Sitting across from me, his forearm tattoos are exposed. On the right, he’s got Braddock’s 15104 ZIP code. On the left are the dates of the deaths due to violence in town during his mayoral tenure. There are nine dates, and crime has been down there in recent years — the last one is from 2015. But there’s a tenth he hasn’t gotten; it happened when he was out campaigning last summer.
A few days later, my phone buzzed to let me know I had a text, and within seconds I had a call, too. Fetterman was on the other line, and before I had a chance to ask what was up, he told me he’d texted me a selfie he’d just taken.
He was at a rest stop halfway between Braddock and Harrisburg, he said, on his way to the inauguration.
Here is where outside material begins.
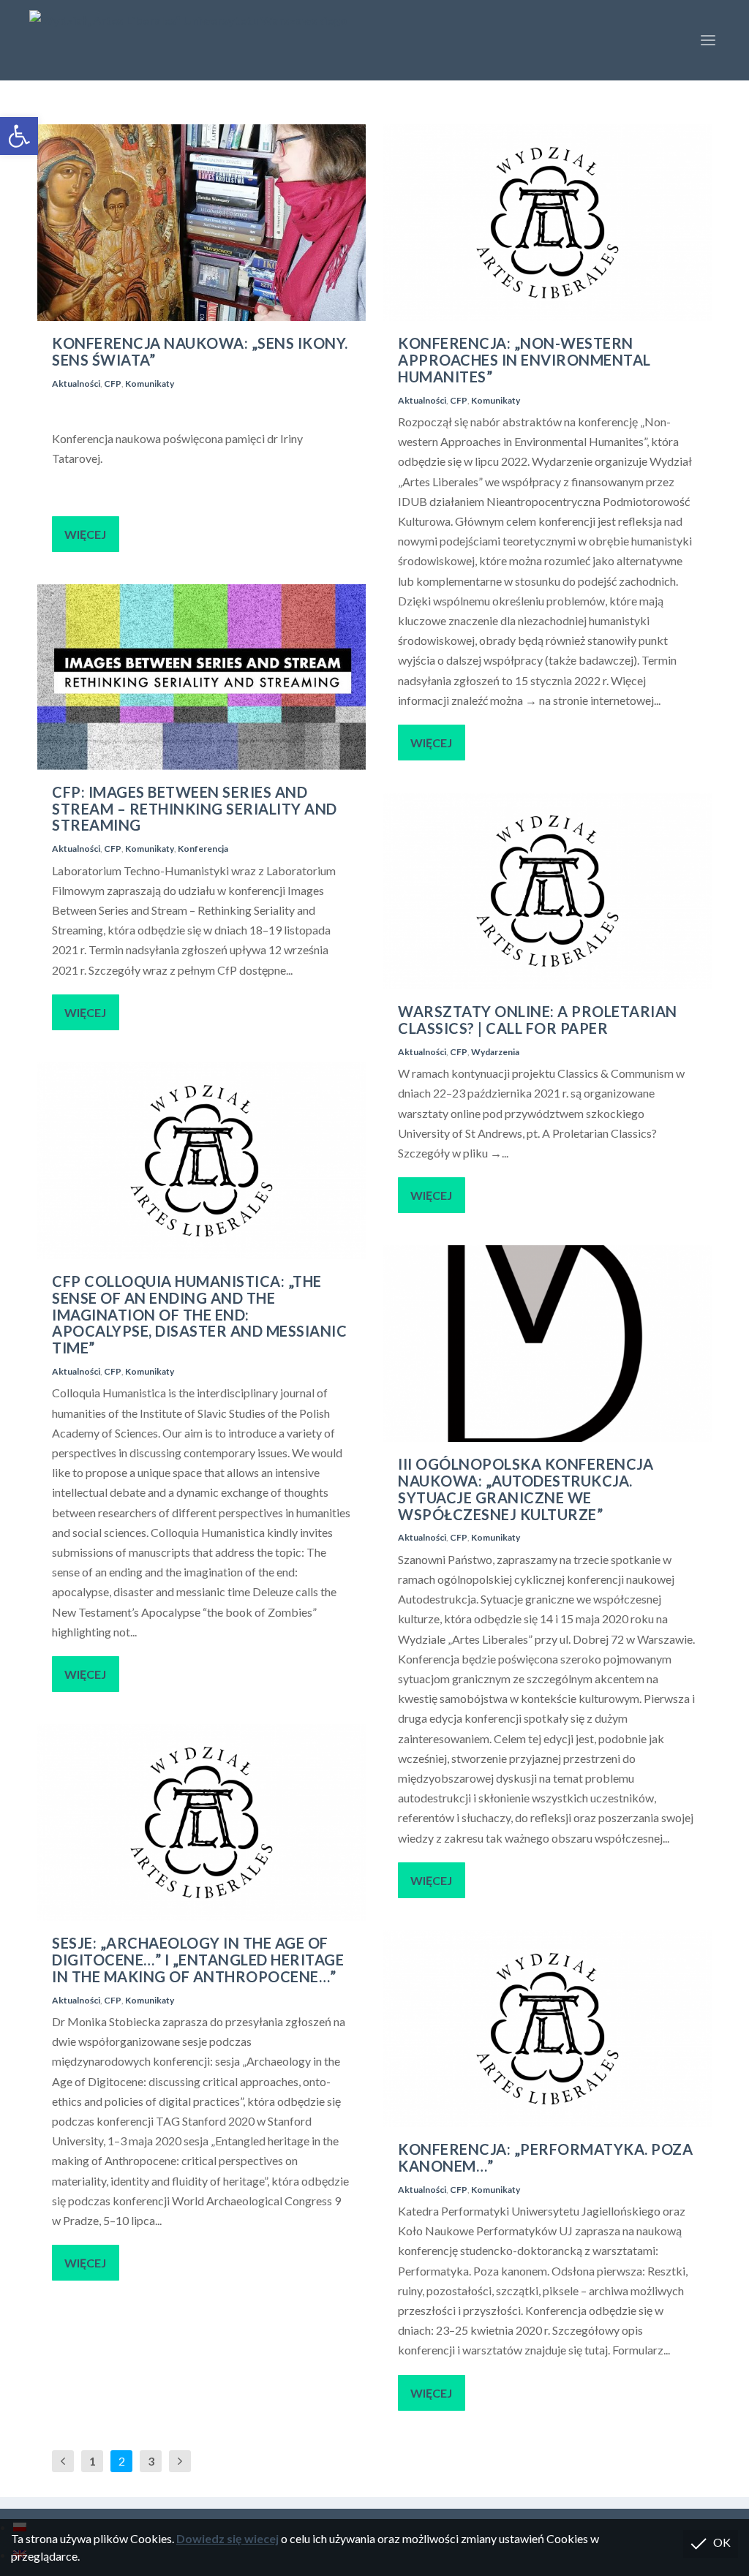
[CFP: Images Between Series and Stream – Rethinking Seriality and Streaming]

He’d be sworn in the next day, and a guy in a United Steelworkers t-shirt had recognized him and asked him for a picture.
There wasn’t much more to the story, but there he was, smiling in his beanie and grey shirt with his long arm around a grinning steelworker in Bedford. A few days later, Fetterman would be wearing that same Dickies shirt when he sat for his official government portrait. “This is what it’s all about!” he said.